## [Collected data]

Begin

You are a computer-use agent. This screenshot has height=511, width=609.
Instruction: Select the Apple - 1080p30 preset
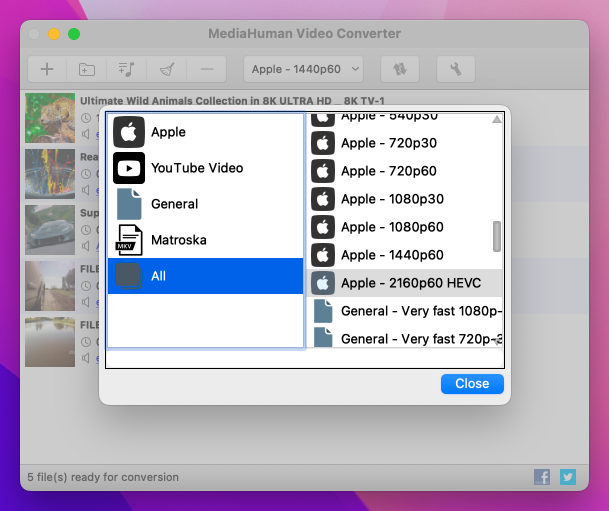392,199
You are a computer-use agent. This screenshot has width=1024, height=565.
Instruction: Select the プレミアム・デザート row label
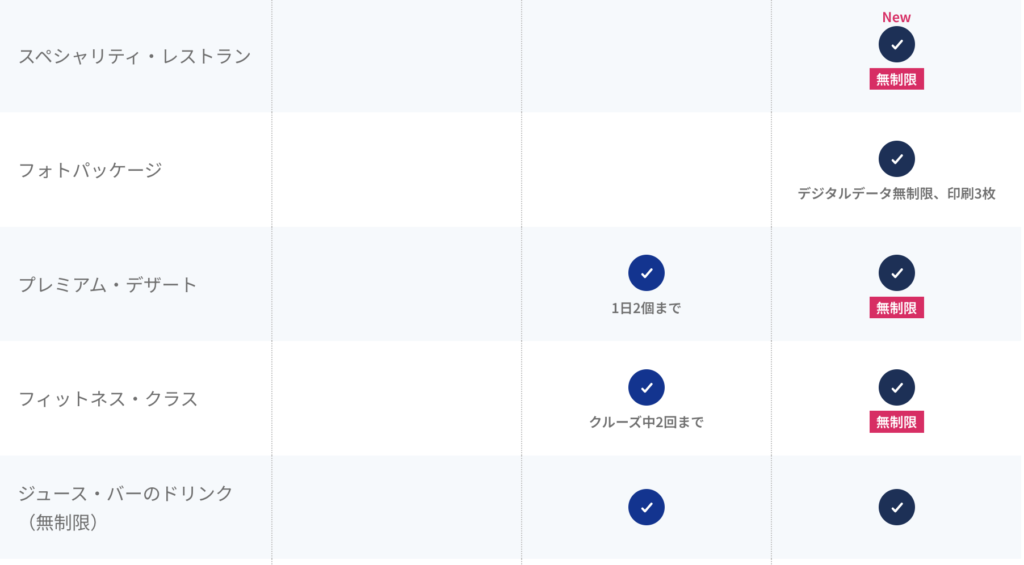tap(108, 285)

End

## [WHAT YOU NEED TO DO]
Rewrite every line of the records above, including the requests. Multiply each coordinate in the answers by 0.75 and round to the nearest whole number, rounding halves up, and leave the pictures out.

## [RESULT FOR THIS TASK]
You are a computer-use agent. This screenshot has height=511, width=609.
Instruction: Select the Apple - 1080p30 preset
294,149
You are a computer-use agent. This screenshot has width=1024, height=565.
Instruction: Select the プレミアム・デザート row label
tap(81, 214)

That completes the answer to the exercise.